It’s ok to sound dumb, and a few other practical ideas on how to lead people

The problem with leadership is there’s much advice about it, but not very much practical advice about it. We like to talk about it through the lens of why (purpose!) or what (excellence!), but the real question is how. How do i start doing it tomorrow, next week, next month.

Sometime last year i asked folks on LinkedIn to share their most powerful ideas on leadership. And i dug a few of my own as well. Not because i lead teams on paper, but because some leadership qualities can emerge in all of us through the day to day practice of our jobs.

Here are a few ideas that stuck with me, and may stick with you too.

1. Make it ok to sound dumb

On LinkedIn, Alex Shahlaei Beeching shared this with me:

“The absurd, the illogical and the downright silly are stepping stones to new concepts and unusual ways if looking at things. Sometimes the wisest course is to play the fool. If the history of ideas shows us one thing, it's this: ground breaking concepts look perfectly rational even if they have been arrived at apparently irrationally. Here's to illogic!”

Which we could pair with this, from Amy Greenwood:

“A good leader is able to demonstrate a growth mindset, that it’s ok to try new crazy things, ok to fail. If a leader can demonstrate strong human qualities, they will create a safe space for trial and error, creativity and innovation. Ogilvy said some of the best ideas come as a jokes.”

As well as this, from Margaret Heffernan:

“Leaders have powerful motive to listen early and often – but are too often afraid of what they might hear. Just being called a leader can be intimidating and many of those I’ve worked with feel it implies omniscience – so they fear asking questions, asking for advice, asking for help.”

In practice, this means we should make it ok to sound a bit dumb over the course of a conversation. Explore dumb ideas in front of the team, in order to make it ok for them to explore dumb ideas in front of you. Normalising dumbness is a gateway to get to incremental creativity.

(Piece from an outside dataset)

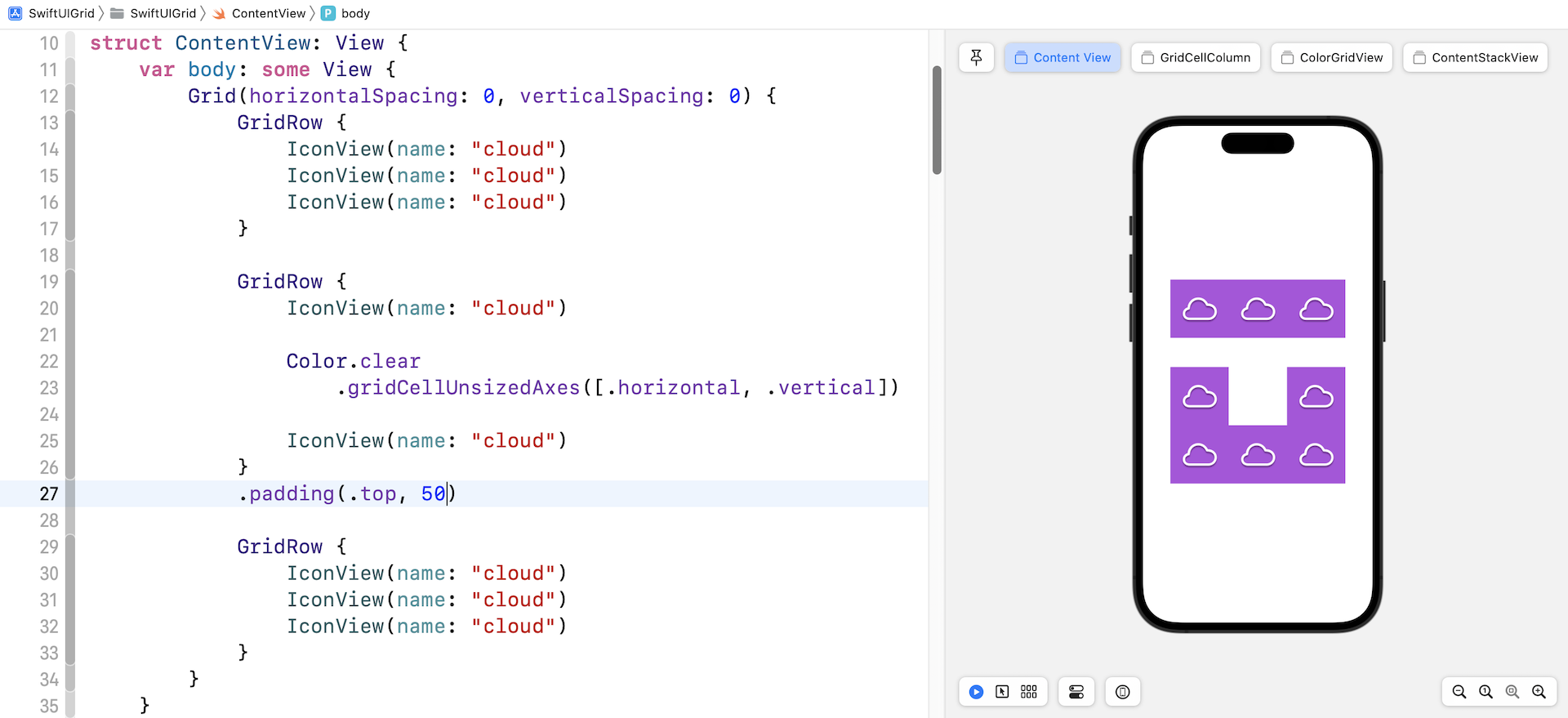
Task: Pin the current preview
Action: click(x=976, y=57)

2. Be a proud propagandist

Propaganda gets a bad rep, except some management and marketing studies, plus lives experience, show that frequency of exposure to a message is really how that message can actually stick in the mind.

In that sense, being a proud propagandist is not a bad thing to be. Especially if that propaganda exists to create a sense of belonging, where we’re all part of a shared thing we are trying to accomplish.

The problem is when there’s a gap between, as ​Make Work Better​ says, a company’s values and its culture. Values are the things you say. Culture is how those things are lived by. It’s a clear and powerful distinction:

  1. “Do you understand our values?” This can help communicators understand whether most employees have received adequate information about the company’s stated values.

  2. “Do you believe the company management lives these values?” This can help communicators understand whether the company’s actions reflect these stated values, or whether they are regarded as mere puffery.

  3. “Do you personally feel empowered to make decisions based on these values?” This last question can help communicators understand whether people believe they would be rewarded or punished for acting on company values—and also for pointing out that others are not living up to those values.”

The point of propaganda for leaders, then, is less about getting people to do things they don’t want to, to benefit you. It’s also not about saying the same things over and over again to save face. It’s rather to get people to feel ok doing things that align with previously agreed values. And to feel ok to call out when those values are not respected by others.

3. Think like a hub dynamo

No, not the magician, but the energy generator type you see on bicycle wheels. Sure, leaders should provide clarity, but one way to get to clarity is to first generate energy. Here’s researcher Zach Mercurio on this:

“Human performance is impossible without human energy. A leader's job is not to get people to perform and produce; it's to cultivate an environment that regenerates people's energy so that they can perform and produce.”

And it’s something which we may want to pair with this complementary idea, from Rahul Mandal on LinkedIn:

“I’ve had bosses think of the whackiest brain dumps in front of the whole team. Then they’ll reevaluate and pick out what works, and throw out what doesn’t. I always saw it as a great example of transparency and zero pretence.”

The idea of generating energy with full transparency and zero presence suggests to me a reframe of the role of leaders among their teams. If the standard is that the team generates ideas and a leader selects them, here the dynamic is flipped. The leader generates, the team selects.

And the real benefits of this aren’t just about what a leader brings to the table, but what they leave behind as well. After all, as James Whatley wrote a while ago: “good leaders are defined by the leaders they leave behind”. Indeed. Probably no greater marker of performance than that.